TASK DIRECTIONS: After locating the line that contains "車検（0） (29, 1953)" in the records below, write out exactly that line and each line after it through the one that contains "Réglages (505, 607)", and nothing else.

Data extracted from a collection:
----

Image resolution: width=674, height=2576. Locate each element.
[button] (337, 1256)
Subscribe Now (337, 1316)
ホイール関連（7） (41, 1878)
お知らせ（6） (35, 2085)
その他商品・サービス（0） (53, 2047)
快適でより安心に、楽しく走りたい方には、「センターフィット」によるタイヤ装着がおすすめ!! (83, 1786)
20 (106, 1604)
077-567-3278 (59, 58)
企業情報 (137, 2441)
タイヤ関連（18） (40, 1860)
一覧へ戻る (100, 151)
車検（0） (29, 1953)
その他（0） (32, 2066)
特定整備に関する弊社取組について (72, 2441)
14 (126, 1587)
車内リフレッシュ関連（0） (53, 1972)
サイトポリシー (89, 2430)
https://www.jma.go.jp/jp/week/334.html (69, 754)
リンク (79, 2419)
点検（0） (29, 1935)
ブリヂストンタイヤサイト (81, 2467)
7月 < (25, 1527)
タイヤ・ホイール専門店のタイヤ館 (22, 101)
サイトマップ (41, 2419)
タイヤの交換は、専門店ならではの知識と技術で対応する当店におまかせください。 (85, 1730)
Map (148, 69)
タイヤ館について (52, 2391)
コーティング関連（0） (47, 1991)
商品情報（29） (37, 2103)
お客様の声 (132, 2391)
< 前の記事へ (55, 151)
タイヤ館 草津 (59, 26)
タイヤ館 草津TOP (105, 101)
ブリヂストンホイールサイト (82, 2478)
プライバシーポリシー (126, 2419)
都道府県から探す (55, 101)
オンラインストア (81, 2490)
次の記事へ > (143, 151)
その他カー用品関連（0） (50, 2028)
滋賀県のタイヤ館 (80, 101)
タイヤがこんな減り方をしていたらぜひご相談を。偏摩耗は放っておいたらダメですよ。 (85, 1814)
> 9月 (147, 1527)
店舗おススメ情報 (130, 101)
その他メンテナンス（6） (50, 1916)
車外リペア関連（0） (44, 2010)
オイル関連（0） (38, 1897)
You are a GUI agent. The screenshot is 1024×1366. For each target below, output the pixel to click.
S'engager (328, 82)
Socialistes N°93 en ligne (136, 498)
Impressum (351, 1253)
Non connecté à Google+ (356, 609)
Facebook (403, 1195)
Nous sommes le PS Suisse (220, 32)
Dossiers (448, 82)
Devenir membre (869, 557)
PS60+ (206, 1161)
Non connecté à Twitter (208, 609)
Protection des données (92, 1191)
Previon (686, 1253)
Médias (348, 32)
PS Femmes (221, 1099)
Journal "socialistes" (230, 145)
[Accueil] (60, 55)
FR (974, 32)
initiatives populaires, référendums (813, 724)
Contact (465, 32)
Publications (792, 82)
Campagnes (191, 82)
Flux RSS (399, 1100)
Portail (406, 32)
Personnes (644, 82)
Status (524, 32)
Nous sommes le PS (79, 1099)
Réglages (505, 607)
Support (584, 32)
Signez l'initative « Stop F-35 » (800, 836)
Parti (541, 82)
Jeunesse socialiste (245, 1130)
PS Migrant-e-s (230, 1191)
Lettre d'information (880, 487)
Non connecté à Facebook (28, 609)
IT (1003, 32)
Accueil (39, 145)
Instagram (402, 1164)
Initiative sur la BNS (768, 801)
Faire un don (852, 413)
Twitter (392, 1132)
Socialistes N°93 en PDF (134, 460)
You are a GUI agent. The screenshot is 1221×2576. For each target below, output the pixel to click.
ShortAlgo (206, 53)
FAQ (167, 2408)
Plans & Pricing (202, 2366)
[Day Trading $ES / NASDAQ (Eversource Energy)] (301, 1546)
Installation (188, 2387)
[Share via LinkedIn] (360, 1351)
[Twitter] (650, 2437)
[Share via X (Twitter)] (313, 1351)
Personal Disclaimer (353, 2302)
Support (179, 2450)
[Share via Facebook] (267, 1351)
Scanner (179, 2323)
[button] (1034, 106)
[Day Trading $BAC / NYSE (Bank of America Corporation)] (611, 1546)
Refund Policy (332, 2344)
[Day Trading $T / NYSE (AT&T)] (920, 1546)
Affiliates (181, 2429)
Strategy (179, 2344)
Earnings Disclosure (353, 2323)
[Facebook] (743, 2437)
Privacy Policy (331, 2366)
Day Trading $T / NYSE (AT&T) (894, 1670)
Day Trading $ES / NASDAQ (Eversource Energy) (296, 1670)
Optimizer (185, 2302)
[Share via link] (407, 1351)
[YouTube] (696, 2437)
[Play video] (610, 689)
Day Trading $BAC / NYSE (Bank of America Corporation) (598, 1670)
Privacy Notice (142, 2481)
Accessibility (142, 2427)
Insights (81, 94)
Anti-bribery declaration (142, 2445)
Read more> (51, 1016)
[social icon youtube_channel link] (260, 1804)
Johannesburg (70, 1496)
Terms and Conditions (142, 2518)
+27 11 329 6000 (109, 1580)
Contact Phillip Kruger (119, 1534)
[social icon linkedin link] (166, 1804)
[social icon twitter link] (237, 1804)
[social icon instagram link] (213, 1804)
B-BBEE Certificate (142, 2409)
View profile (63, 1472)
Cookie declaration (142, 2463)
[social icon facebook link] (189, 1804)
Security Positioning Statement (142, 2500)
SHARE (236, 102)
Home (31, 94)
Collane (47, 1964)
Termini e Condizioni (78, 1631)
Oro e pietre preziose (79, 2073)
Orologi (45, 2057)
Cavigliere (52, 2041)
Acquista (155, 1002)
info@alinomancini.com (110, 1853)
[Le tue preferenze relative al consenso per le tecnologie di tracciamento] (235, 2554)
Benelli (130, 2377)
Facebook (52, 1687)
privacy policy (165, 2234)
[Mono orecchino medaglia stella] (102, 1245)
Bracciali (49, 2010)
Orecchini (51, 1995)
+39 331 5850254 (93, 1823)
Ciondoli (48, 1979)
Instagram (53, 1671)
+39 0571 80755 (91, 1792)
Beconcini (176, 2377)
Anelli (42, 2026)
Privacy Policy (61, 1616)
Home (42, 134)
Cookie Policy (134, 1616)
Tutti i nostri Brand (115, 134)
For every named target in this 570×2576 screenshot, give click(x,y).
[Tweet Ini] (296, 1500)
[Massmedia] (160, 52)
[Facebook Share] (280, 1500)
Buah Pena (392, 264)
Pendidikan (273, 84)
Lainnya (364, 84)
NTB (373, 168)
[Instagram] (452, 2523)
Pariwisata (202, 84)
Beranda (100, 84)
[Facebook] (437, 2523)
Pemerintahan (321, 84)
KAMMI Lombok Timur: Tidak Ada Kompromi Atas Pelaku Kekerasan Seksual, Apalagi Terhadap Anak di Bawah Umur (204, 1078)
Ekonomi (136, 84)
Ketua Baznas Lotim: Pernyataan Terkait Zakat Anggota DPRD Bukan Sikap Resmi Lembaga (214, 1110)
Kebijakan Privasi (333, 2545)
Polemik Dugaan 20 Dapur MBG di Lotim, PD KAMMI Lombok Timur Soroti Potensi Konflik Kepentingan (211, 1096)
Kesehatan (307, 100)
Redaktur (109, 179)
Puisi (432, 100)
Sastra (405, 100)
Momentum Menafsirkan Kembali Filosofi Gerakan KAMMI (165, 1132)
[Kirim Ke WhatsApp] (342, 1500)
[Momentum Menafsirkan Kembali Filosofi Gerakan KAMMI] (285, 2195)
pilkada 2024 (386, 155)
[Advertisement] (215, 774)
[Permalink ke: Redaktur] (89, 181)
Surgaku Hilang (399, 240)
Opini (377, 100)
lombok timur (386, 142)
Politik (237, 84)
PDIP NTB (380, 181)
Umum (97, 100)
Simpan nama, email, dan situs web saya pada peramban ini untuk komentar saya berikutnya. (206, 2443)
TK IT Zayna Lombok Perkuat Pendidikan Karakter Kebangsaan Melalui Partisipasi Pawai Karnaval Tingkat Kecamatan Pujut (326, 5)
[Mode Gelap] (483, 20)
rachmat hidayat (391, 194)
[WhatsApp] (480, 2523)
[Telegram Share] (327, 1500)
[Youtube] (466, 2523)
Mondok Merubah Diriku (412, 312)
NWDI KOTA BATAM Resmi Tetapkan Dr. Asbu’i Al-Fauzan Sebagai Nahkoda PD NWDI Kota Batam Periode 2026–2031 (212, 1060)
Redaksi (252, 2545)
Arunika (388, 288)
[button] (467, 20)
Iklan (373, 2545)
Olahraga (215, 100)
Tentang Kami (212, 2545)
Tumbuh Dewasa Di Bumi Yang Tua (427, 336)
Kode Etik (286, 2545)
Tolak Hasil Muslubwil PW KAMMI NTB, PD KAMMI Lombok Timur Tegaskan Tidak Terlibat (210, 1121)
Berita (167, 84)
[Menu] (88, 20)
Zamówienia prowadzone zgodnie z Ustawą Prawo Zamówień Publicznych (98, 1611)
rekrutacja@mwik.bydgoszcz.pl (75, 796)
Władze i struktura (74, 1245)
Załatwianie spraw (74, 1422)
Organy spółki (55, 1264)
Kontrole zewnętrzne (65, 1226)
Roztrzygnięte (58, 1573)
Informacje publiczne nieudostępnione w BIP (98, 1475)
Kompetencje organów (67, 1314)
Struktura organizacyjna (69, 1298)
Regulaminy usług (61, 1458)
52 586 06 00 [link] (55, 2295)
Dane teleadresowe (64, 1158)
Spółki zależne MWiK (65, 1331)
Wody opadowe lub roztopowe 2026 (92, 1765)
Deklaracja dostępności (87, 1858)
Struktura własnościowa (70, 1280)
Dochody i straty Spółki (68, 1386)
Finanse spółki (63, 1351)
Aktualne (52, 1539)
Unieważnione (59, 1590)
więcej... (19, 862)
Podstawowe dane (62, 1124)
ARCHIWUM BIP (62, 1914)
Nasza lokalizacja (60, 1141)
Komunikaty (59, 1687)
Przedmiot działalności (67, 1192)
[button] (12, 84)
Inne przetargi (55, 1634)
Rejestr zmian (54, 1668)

----

TASK RESPONSE:
車検（0） (29, 1953)
その他（0） (32, 2066)
特定整備に関する弊社取組について (72, 2441)
14 (126, 1587)
車内リフレッシュ関連（0） (53, 1972)
サイトポリシー (89, 2430)
https://www.jma.go.jp/jp/week/334.html (69, 754)
リンク (79, 2419)
点検（0） (29, 1935)
ブリヂストンタイヤサイト (81, 2467)
7月 < (25, 1527)
タイヤ・ホイール専門店のタイヤ館 (22, 101)
サイトマップ (41, 2419)
タイヤの交換は、専門店ならではの知識と技術で対応する当店におまかせください。 (85, 1730)
Map (148, 69)
タイヤ館について (52, 2391)
コーティング関連（0） (47, 1991)
商品情報（29） (37, 2103)
お客様の声 (132, 2391)
< 前の記事へ (55, 151)
タイヤ館 草津 (59, 26)
タイヤ館 草津TOP (105, 101)
ブリヂストンホイールサイト (82, 2478)
プライバシーポリシー (126, 2419)
都道府県から探す (55, 101)
オンラインストア (81, 2490)
次の記事へ > (143, 151)
その他カー用品関連（0） (50, 2028)
滋賀県のタイヤ館 (80, 101)
タイヤがこんな減り方をしていたらぜひご相談を。偏摩耗は放っておいたらダメですよ。 (85, 1814)
> 9月 (147, 1527)
店舗おススメ情報 (130, 101)
その他メンテナンス（6） (50, 1916)
車外リペア関連（0） (44, 2010)
オイル関連（0） (38, 1897)
You are a GUI agent. The screenshot is 1024×1366. For each target below, output the pixel to click.
S'engager (328, 82)
Socialistes N°93 en ligne (136, 498)
Impressum (351, 1253)
Non connecté à Google+ (356, 609)
Facebook (403, 1195)
Nous sommes le PS Suisse (220, 32)
Dossiers (448, 82)
Devenir membre (869, 557)
PS60+ (206, 1161)
Non connecté à Twitter (208, 609)
Protection des données (92, 1191)
Previon (686, 1253)
Médias (348, 32)
PS Femmes (221, 1099)
Journal "socialistes" (230, 145)
[Accueil] (60, 55)
FR (974, 32)
initiatives populaires, référendums (813, 724)
Contact (465, 32)
Publications (792, 82)
Campagnes (191, 82)
Flux RSS (399, 1100)
Portail (406, 32)
Personnes (644, 82)
Status (524, 32)
Nous sommes le PS (79, 1099)
Réglages (505, 607)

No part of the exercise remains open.